Eigentlich sollte die Wahl von Friedrich Merz zum Bundeskanzler reine Routine sein. Doch es kam anders. Über einen Tag in Berlin, der in die Geschichtsbücher eingehen wird.

Im zweiten Anlauf hat er es dann geschafft. Am Dienstagnachmittag wurde Friedrich Merz vom Bundestag zum Bundeskanzler gewählt. Am Ende eines turbulenten Tages erreichte der Kandidat der Union das Ziel. 316 Stimmen mustte er auf sich vereinen, 325 waren es schließlich.

Vorausgegangen war ein harter Schlagabtausch der im Bundestag vertretenen Parteien, bevor ein Geschäftsordnungsantrag verabschiedet wurde. Erst dieser machte den Weg zum zweiten Wahlgang überhaupt erst frei. Klar ist schon jetzt: Der neue Kanzler steht unter einem enormen Druck – und startet nach Ansicht von Beobachtern seine Amtszeit mit einem Makel.

Rückblick auf den Vormittag: Im ersten Wahlgang erhält Merz nur 310 Stimmen. Der CDU-Vorsitzende ist damit der erste Bundeskanzler, der nicht im ersten Wahlgang gewählt wurde. Ein historischer Moment – mit ganz konkreten Folgen im gut geölten Politikbetrieb der Hauptstadt.

Die in den Ministerien geplanten Amtsübergaben verschoben sich. Die Fraktionen zogen sich unterdessen geschlossen zu Beratungen zurück. Über Stunden wirkte der Plenarsaal recht leer. Nur die Reihen der AfD blieben zum Teil gefüllt. Der bisherige Amtsinhaber Olaf Scholz verließ den Sitzungssaal mit einem ungläubigen Kopfschütteln. Am Abend zuvor war der SPD-Politiker mit dem Großen Zapfenstreich verabschiedet worden.
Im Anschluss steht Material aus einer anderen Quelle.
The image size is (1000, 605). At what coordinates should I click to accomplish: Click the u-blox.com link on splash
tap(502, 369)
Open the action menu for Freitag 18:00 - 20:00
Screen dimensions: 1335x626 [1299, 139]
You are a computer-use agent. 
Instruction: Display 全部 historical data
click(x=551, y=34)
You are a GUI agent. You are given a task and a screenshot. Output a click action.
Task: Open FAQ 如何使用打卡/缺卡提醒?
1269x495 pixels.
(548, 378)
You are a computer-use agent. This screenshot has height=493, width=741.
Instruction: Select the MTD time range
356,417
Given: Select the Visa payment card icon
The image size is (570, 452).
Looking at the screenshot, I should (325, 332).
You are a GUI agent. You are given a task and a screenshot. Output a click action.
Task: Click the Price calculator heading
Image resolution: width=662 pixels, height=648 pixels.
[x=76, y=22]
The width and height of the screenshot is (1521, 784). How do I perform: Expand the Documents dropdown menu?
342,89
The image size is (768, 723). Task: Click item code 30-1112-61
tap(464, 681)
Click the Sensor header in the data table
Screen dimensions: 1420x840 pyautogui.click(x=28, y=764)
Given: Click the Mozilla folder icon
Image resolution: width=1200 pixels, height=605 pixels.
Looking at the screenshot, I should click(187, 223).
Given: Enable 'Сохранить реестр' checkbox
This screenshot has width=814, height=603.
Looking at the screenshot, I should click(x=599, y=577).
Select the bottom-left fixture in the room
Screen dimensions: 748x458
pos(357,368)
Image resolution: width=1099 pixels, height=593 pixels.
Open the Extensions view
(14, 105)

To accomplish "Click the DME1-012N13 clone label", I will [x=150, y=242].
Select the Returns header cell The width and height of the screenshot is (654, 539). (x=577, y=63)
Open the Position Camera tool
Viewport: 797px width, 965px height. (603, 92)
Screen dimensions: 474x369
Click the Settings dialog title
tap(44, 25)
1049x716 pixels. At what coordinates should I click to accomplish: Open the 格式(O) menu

Es herrschte Fassungslosigkeit im Hohen Haus. “Sprachlos” – mit diesem Wort umschrieb das Urgestein der Grünen, Renate Künast, die Stimmung in ihrer Fraktion. Es fehlten Spielregeln, wie mit einer solchen Situation umzugehen sei. Unions-Fraktionschef Jens Spahn (CDU) zeigte sich dennoch entschlossen. Natürlich habe man dieses Szenario im Kopf gehabt. Die Fraktion stehe nach wie vor geschlossen hinter Merz, und gemeinsam mit der SPD werde man ihn erneut zur Abstimmung stellen: “Es wird einen zweiten Wahlgang geben.”

Gleich nebenan, inmitten der Traube von Journalisten, drehte ein AfD-Abgeordneter ein Video für seinen Social Media-Auftritt. Der Ton dabei wenig überraschend und umso schärfer: Merz sei als Kanzler bereits gescheitert, bevor er gewählt sei. Und das, so der Abgeordnete, trotz großer Zugeständnisse an die SPD. Linken-Co-Chef Jan van Aken sagte im ARD-Interview das, was auch nach der für Merz erfolgreichen Wahl im Raum steht: Wie kann der Politiker das Land hinter sich vereinen, wenn das nicht einmal mit den Regierungsfraktionen gelingt?

Grünen-Politikerin Künast konstatiert eine grundsätzliche Schwäche bei Merz: “Er bindet nicht zusammen.” Überdies habe er in den eigenen Reihen Erwartungen geschürt, die er nicht einhalten könne. “Er hat seine Parteifreunde auf den Baumwipfel getrieben und kann sie jetzt nicht mehr in die Realität zurückholen.” Das führe zu Frustration und Entfremdung.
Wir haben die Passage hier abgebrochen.